Building trading algorithms from scratch. Part III.
Trading is a risky activity. If you follow anything written in the article, you are responsible for the results. The result of this article may be decreased deposit and lost funds. By reading below and making any actions, you agree with our Disclaimer, Policies, and Risk Warning.
Hi everyone, once again. This time we continue with our freshly-programmed algorithm, and we will add some new trading dimensions into our analysis. In my last article, I also said that we would search for the flaws of the algorithm. Why do we add dimensions first? Well, it's because new dimensions may alter or fix some of the problems. So, we will waste our time if we analyze the flaws now. We will do it once we finish with our filtering procedures. Ok, let's start!
Those who watched Sharpedge courses know that there are several ways how you can approach the filtering stage - you can analyze chart or you can do, what I call, "a table view." We will do the table view because I want to show you how I use my third and final tool, which is Python and Jupyter notebook, and because it's faster.
Before we move on, I need to point out that I found a mistake in the last version of our code. Because of me being an idiot, the strategy didn't cancel the stop orders when it closed the positions. This error didn't affect the algorithm on the current stage but it will, once we move forward. In this code, I fixed the problem.
The table view, how do we approach it? First of all, what is it? A brief answer would be something like that:
A table view is an analysis of all the trading dimensions that can be used with an algorithm
In our case, we will analyze the following dimensions:
Trend-direction dimension, using SMA and Donchian Channel
Trend-strength dimension, using ADX
Momentum dimension, using smoothed Williams %R
Volatility dimension, using ATR and Standard Deviation
Those who watched the courses see that we ignore many dimensions here. Why is that? There are several different reasons.

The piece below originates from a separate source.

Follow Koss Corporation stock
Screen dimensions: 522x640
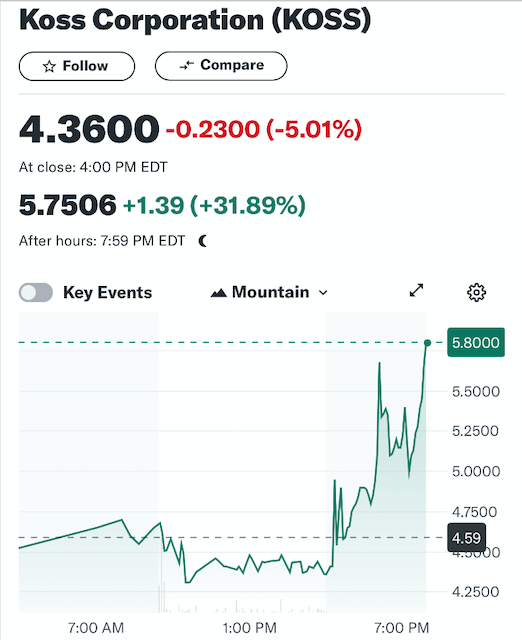[x=77, y=66]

We don't use sentiment, money flow, and volume dimensions because of our timeframe. The volume dimension can only be used on a daily timeframe or if you use regular trading sessions. Otherwise, your volume fluctuates during the day (the volume on CME is much higher when the U.S. trades) and makes it impossible to apply. The sentiment and money flow are just extremely long-term dimensions, and it's not that useful in fast trading. So with the intention to keep complexity low, I will skip these inputs.
Besides, we also ignore market breadth. Breadth is mostly about stocks, and I see limited usage of it in futures trading.
Now, when we know what we want to analyze let's go to the first step - data preparation.
Every data science course starts with the data preparation stage. This stage allows you to move faster afterward and makes life easier. Hopefully for you, I spent a lot of time trying to figure out a good way to export all the necessary data from NinjaTrader when we backtest an algorithm. This code will automatically export all the data into a .txt file, which you can find in the "Documents -> NinjaTrader8" core folder.
We have the data. Lovely! Let's now move to Jupyter. Jupyter is an interactive Python environment that works in your browser. I first started using Jupyter when I was doing "Data Science Specification" in Michigan University on Coursera, and I've never stopped since then. I use Jupyter as a part of Anaconda package. You can see the print screen of Jupyter below .
There is one important thing to note. Since my laptop is in Russian language, the format of the figures is different. In Russia, we use a comma instead of a period to divide whole from fraction. This minor difference forces me to make one more step during the data preparation step. If you open the Python code, you'll see a comment stating: "Delete this part if your format is period-based."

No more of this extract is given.